By now, we were beyond annoyed with this city. The next day we counted the hours until our bus left. The bus finally pulled up and being overloaded as usual, they had run out of room for the luggage. With complete disregard, the man threw Ian's huge pack onto my lap and began pounding it into me with the door when it wouldn't close! We were in disbelief at the blatant rudeness of nearly every Vietnamese person we'd encountered so far. Never had either of us been treated this way before, and this is a country trying to build their economy from tourism! It is no wonder that 95% of tourists who visit Vietnam never go back. So far this was the most difficult country that either of us had travelled.

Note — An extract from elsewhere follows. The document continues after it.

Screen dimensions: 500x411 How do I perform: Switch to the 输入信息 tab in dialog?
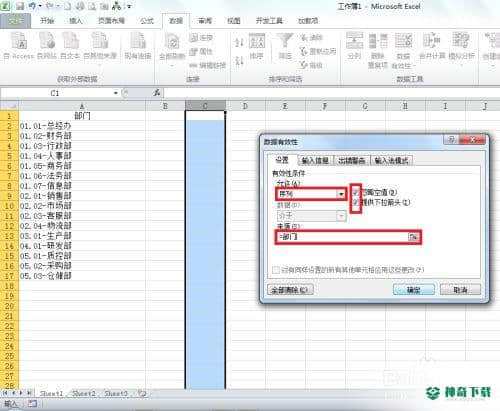coord(315,161)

We boarded a larger bus for the rest of the journey south. For the next few hours the bus driver, blaring his horn, swerved in and out of traffic on the narrow, bumpy roads, at break-neck speed. I don't know how we didn't hit something since all the other buses were doing the same thing. As the unwilling participants in game after game of road chicken, pretty much all the Westerners (all eight of us) thought we were going to die. It was so terrifying, it was impossible to sleep, although it was impossible anyway since Ian and I were confined to 1 1/2 seats, while the Vietnamese man beside me laid across three seats, hooked his arm over my arm rest and leaned up against me! I felt like screaming, "ARE YOU SERIOUS?!?!?"


*Deeeeep Breath!* It HAS to get better than this....right?